No visit to Camden Yards this time …

As I prepare to head out to Baltimore next week, I started reminding myself of a few things about that great, gritty city, most notably about the depressing realization that…
By Tom Bartsch
JUL 28, 2010

As I prepare to head out to Baltimore next week, I started reminding myself of a few things about that great, gritty city, most notably about the depressing realization that a great franchise has struggled mightily in recent years.

A team that once had one of the great blue-collar, neighborhood stadiums (shown at left, with Frank Robinson socking the only ball that ever left the facility grounds) now boasts perhaps the granddaddy or even the prototype of the modern version of the MLB ballpark. I am all but certain I won’t get to an Orioles game this year – I arrive in Baltimore late Thursday night, since I have to shove SCD out the door before I go – and there’s no chance of getting there Friday because of the various auctions we have to cover. I suppose there's technically a chance for a Saturday night game with the White Sox, but I haven't heard any rumblings about it yet.

That’s too bad, because Camden Yards is a great ballpark, even if it is a graying one, now approaching 20 years old. When I first saw the park during the All-Star Game festivities in 1993, I was simply blown away by its grandeur, and I must not have been alone, since the retro style it first embraced has been since been appropriated by more than a dozen newer stadiums.

Ironically, Baltimore might have seemed like an odd choice to champion the notion of the upscale, trendy modern ballpark that caters to the corporate elite with perhaps a greater vigor than it might apply to the hoi polloi. Camden Yards’ predecessor, Baltimore Memorial Stadium, was an inelegant, grimy old throwback, situated smack dab in the middle of a working-class neighborhood.
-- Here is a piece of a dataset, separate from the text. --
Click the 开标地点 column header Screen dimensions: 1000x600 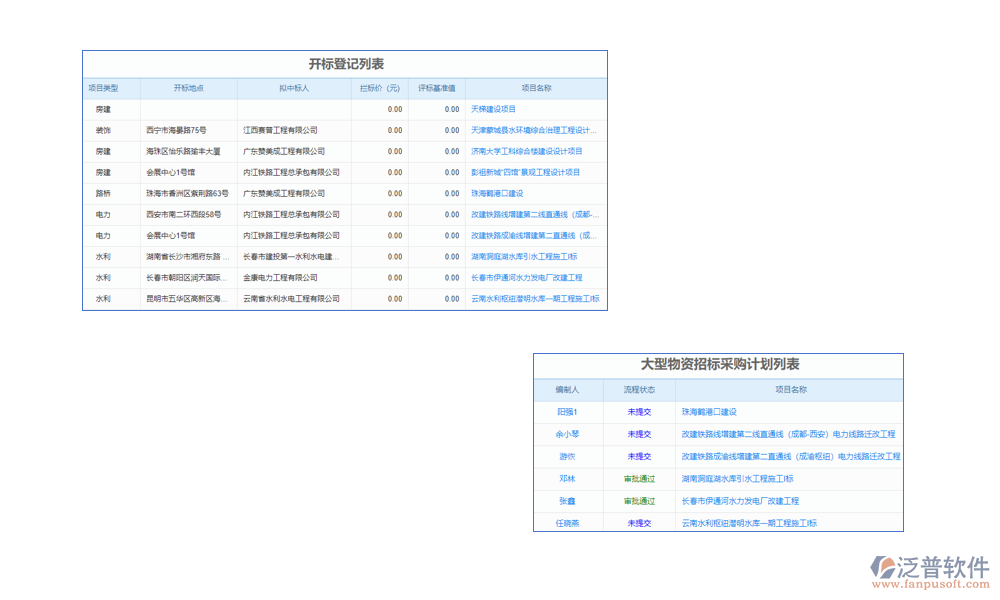188,88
That said, it was also a wonderful place to watch a baseball game, especially back in the days when the fan demographic was a lot different than it has been for say, the last 20 years.

The other thing I remember about going to games there was the parking situation. The surrounding neighborhoods would make kind of informal arrangements to provide space for cars in just about any jury-rigged fashion you can imagine, and the one I remember most vividly would give me nightmares if I thought about enduring it today.
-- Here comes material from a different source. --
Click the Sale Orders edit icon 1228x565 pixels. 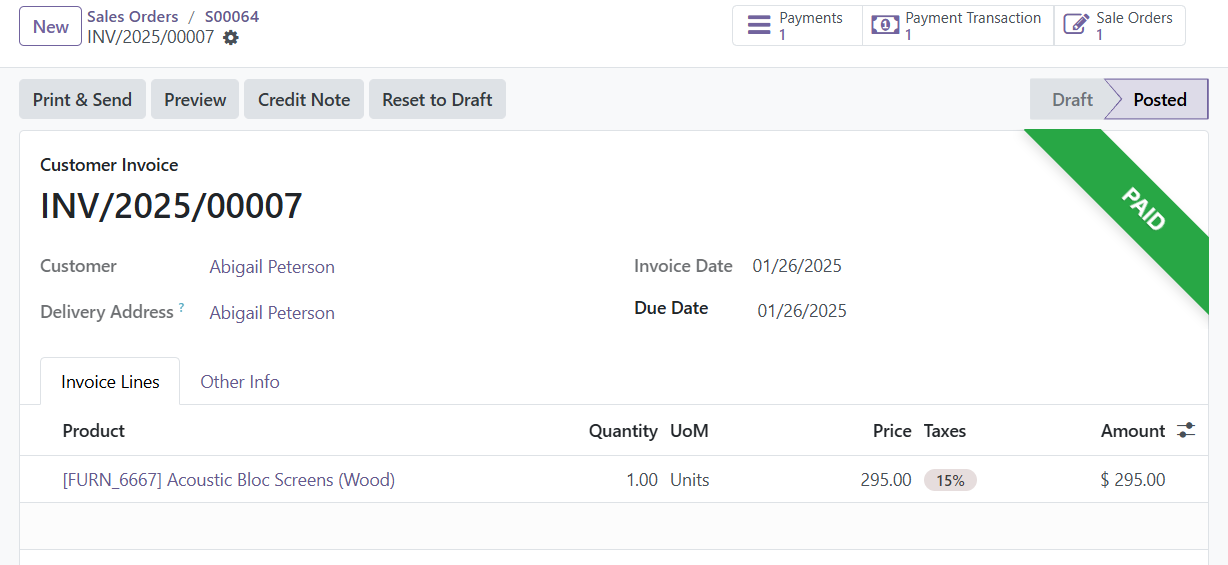(x=1076, y=25)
I can remember parking in a local lot where the cars were simply directed to align themselves snugly alongside and up against every other car. No aisles for going anywhere; if you were the middle car – or I guess even worse, the one planted all the way to the back – you simply waited until all other cars moved. There was no hastening the process in any fashion, no matter how much you hollered or stomped your feet.

I was young and could tolerate such things at the time, but now I guess I’ll settle for the more conventional comforts of Camden Yards.

But not this trip, I’ll betcha.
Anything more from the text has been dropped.